## Dataset entries

▼

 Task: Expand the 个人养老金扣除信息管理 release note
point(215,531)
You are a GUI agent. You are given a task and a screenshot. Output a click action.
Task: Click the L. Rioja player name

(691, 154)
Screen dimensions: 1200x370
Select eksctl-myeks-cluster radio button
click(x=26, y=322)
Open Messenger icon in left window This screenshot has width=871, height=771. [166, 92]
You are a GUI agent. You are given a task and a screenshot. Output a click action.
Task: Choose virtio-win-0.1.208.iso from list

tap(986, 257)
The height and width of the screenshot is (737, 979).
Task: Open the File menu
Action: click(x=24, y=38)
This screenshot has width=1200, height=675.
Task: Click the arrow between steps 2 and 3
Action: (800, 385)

▲

## TASK PROMPT
Nothing should be omitted or altered. Retype the records exactly.

## EXERCISE SOLUTION
 Task: Expand the 个人养老金扣除信息管理 release note
point(215,531)
You are a GUI agent. You are given a task and a screenshot. Output a click action.
Task: Click the L. Rioja player name

(691, 154)
Screen dimensions: 1200x370
Select eksctl-myeks-cluster radio button
click(x=26, y=322)
Open Messenger icon in left window This screenshot has width=871, height=771. [166, 92]
You are a GUI agent. You are given a task and a screenshot. Output a click action.
Task: Choose virtio-win-0.1.208.iso from list

tap(986, 257)
The height and width of the screenshot is (737, 979).
Task: Open the File menu
Action: click(x=24, y=38)
This screenshot has width=1200, height=675.
Task: Click the arrow between steps 2 and 3
Action: (800, 385)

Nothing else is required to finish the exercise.